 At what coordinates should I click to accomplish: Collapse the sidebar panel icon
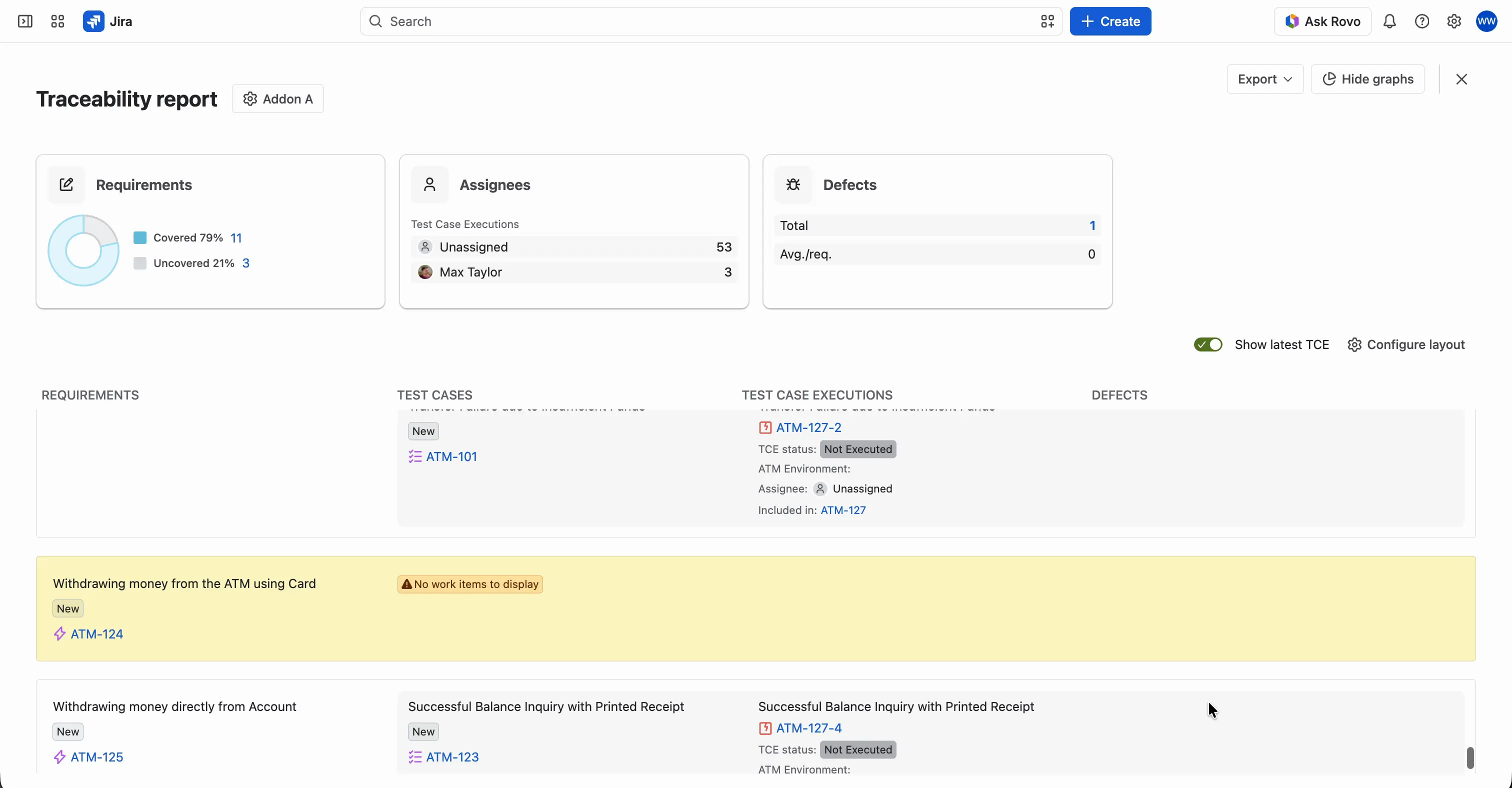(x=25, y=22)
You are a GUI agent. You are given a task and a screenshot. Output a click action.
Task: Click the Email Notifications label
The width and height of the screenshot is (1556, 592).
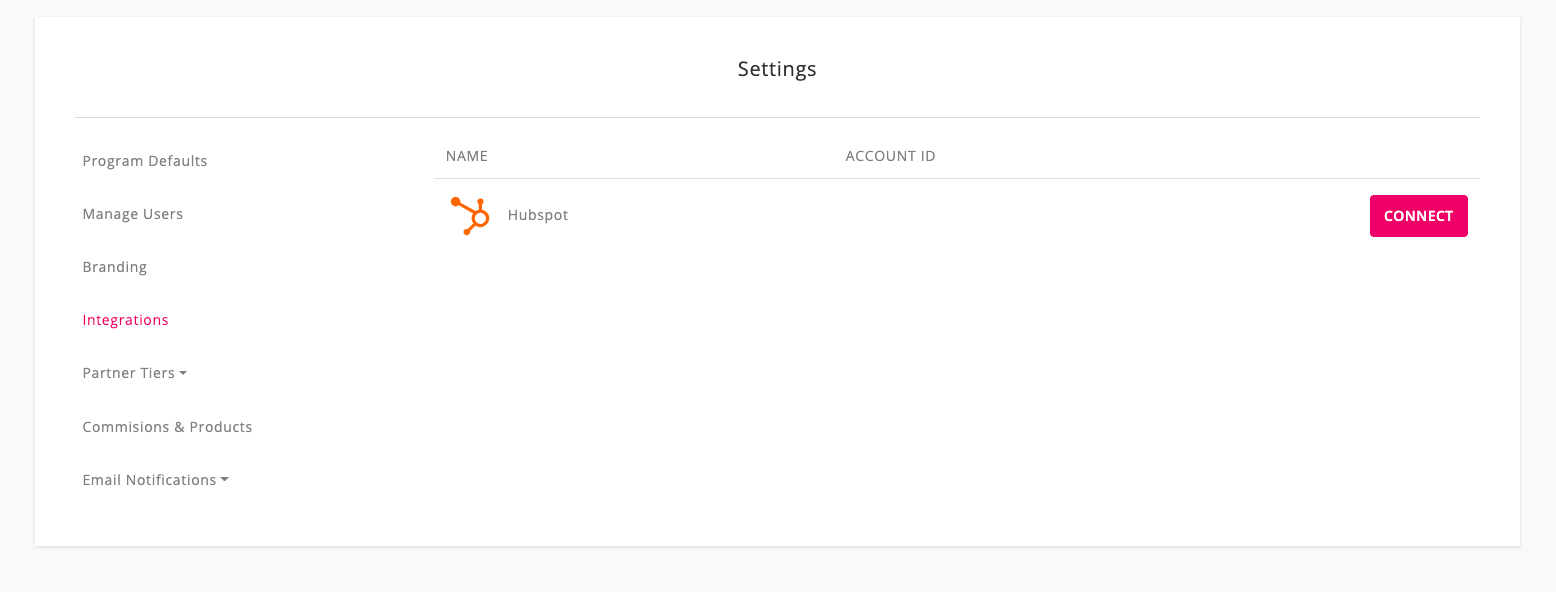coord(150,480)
※ ※ ※
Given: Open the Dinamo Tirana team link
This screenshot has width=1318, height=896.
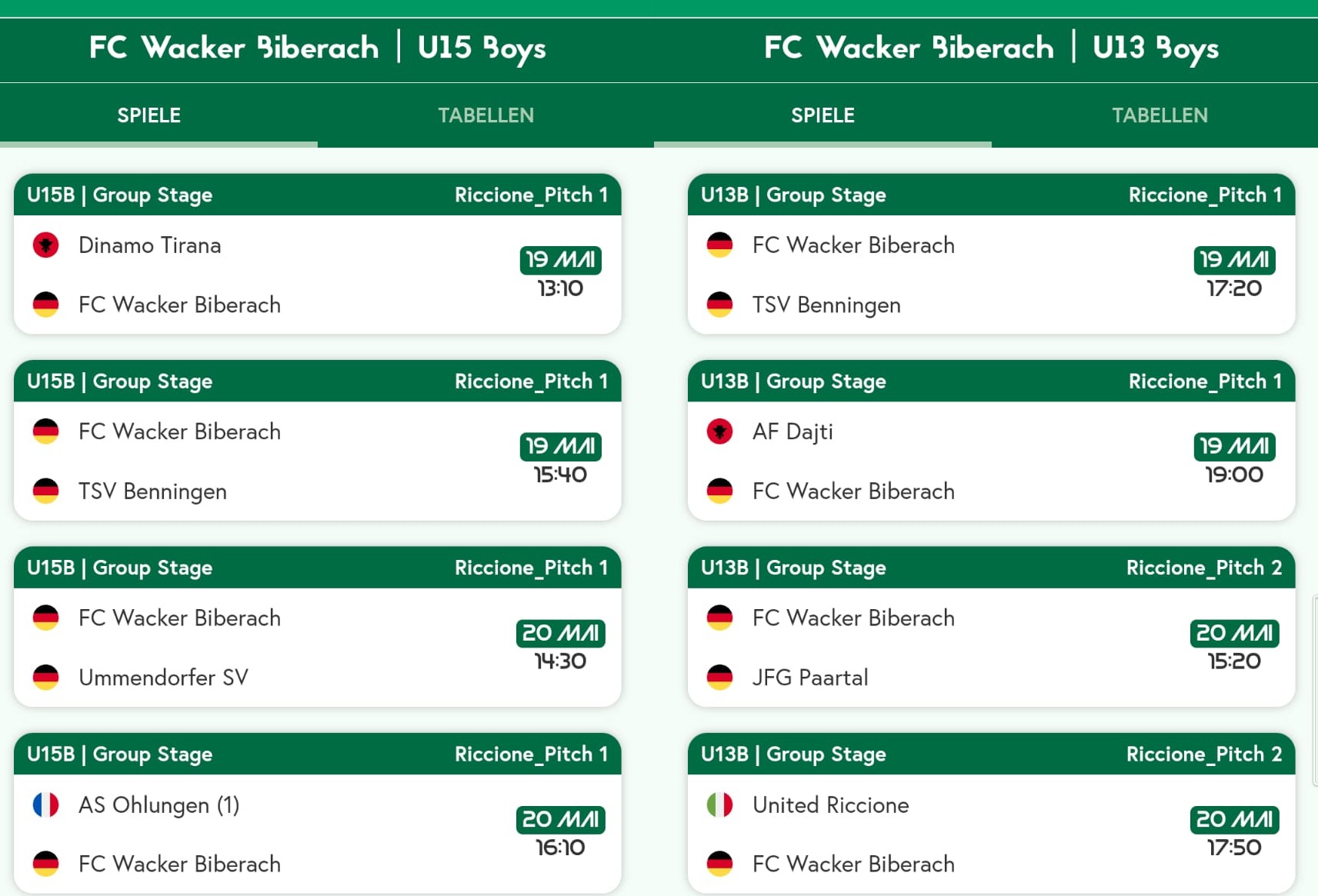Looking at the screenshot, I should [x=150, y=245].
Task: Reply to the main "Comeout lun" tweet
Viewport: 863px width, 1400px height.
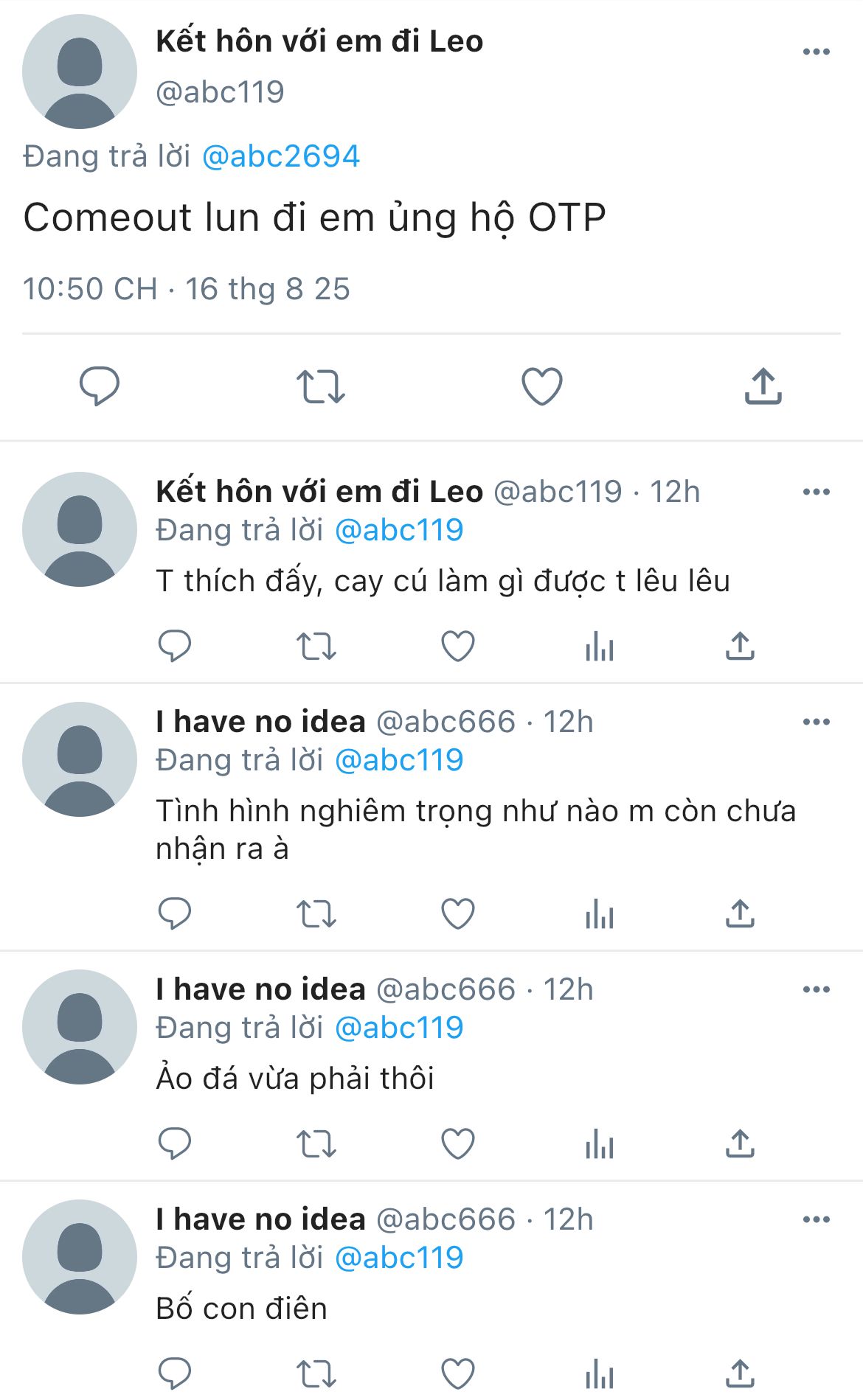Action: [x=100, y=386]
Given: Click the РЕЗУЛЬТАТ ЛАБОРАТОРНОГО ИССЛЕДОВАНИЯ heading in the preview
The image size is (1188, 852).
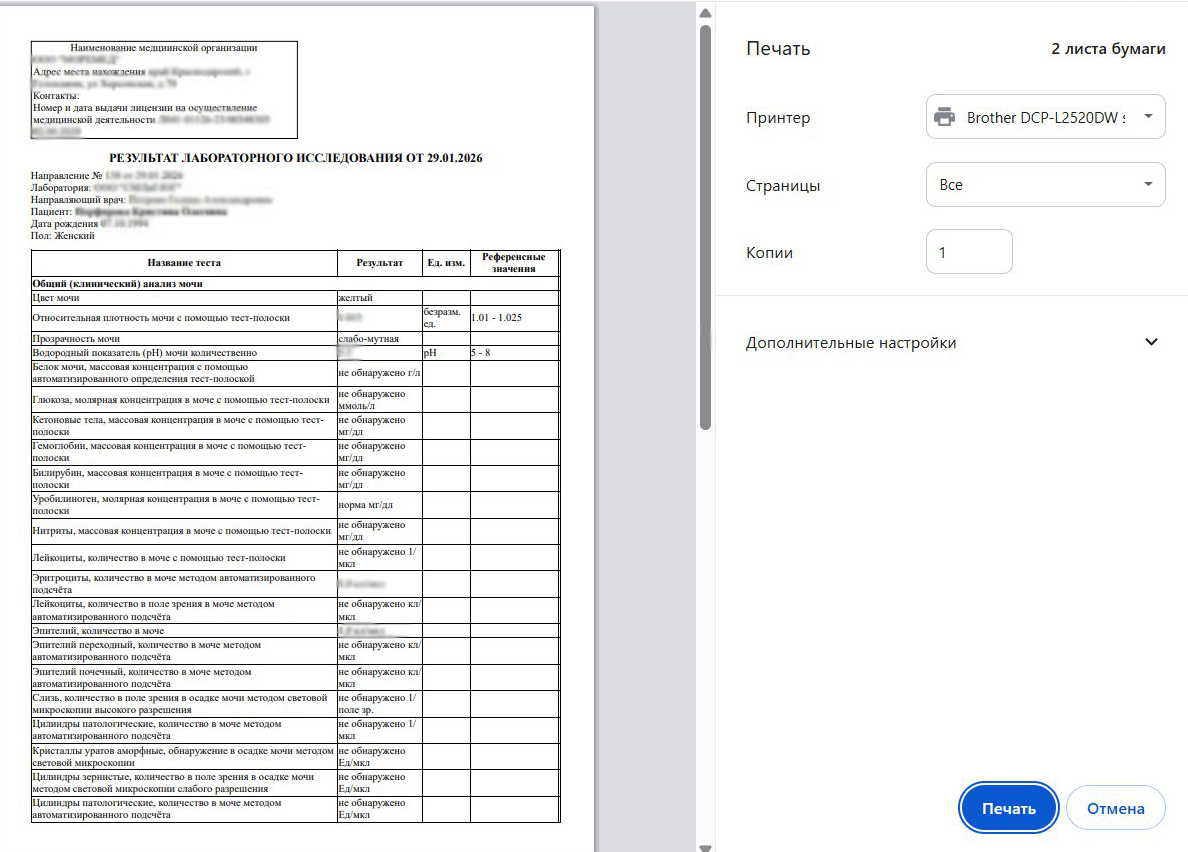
※ ※ ※
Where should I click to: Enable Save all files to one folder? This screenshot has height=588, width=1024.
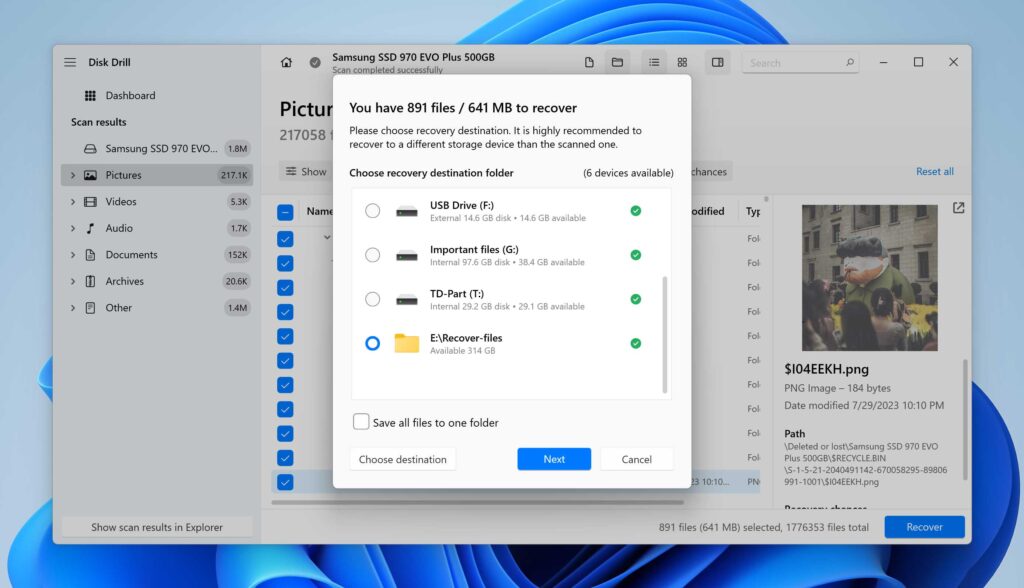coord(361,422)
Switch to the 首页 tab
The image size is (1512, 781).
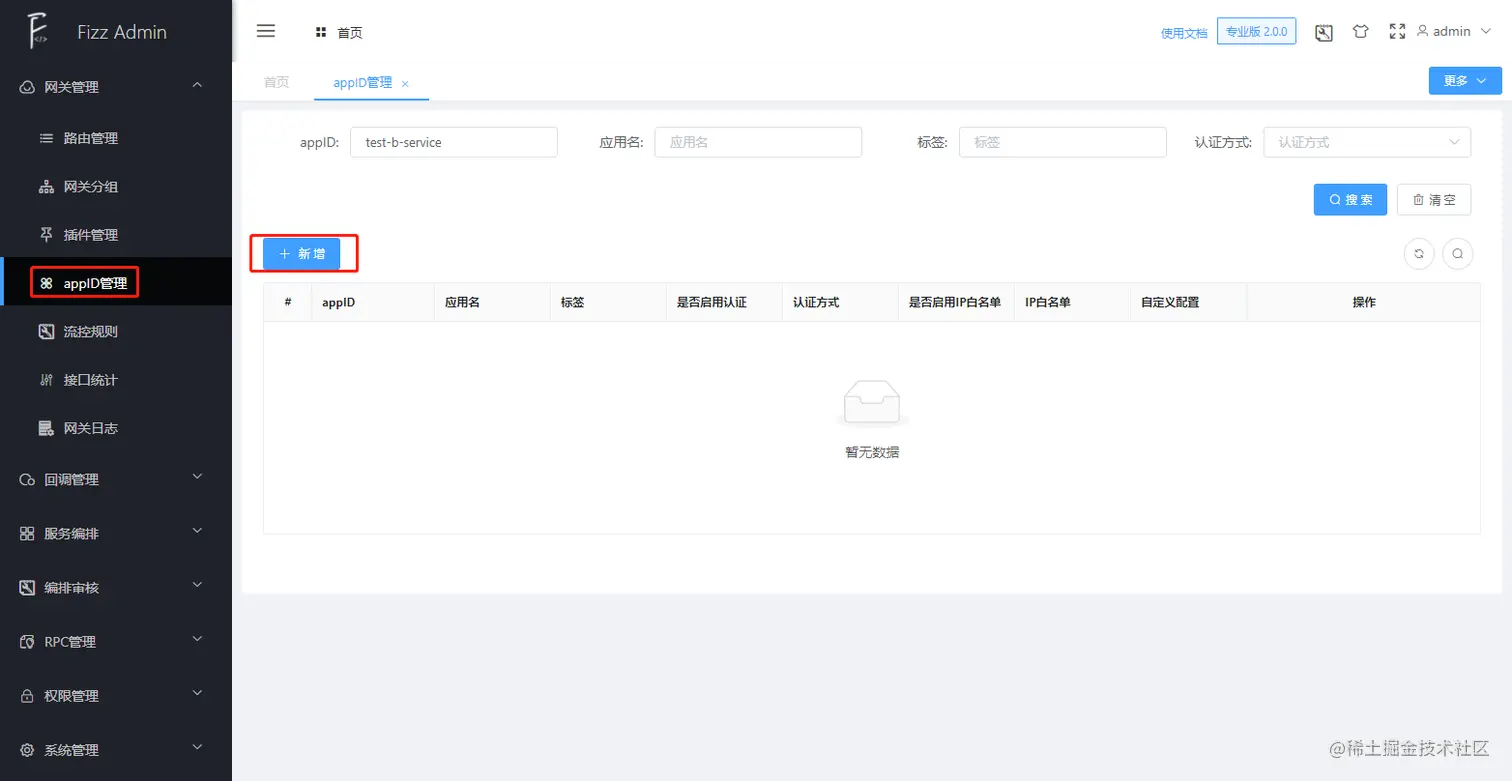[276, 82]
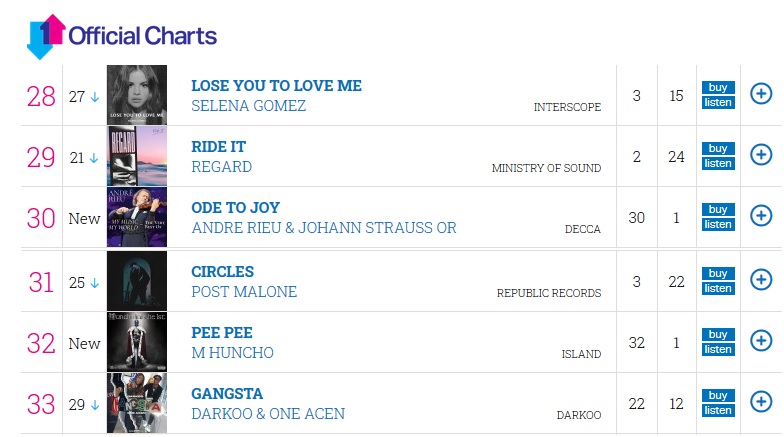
※ ※ ※
Exercise aim
From the line holding "Viewport: 863px width, 1400px height." to the line holding "The image size is (1188, 852).", both included, retype the entries above exactly and drop the pictures.

Exercise result
Viewport: 863px width, 1400px height.
Action: [x=100, y=386]
Given: Click the РЕЗУЛЬТАТ ЛАБОРАТОРНОГО ИССЛЕДОВАНИЯ heading in the preview
The image size is (1188, 852).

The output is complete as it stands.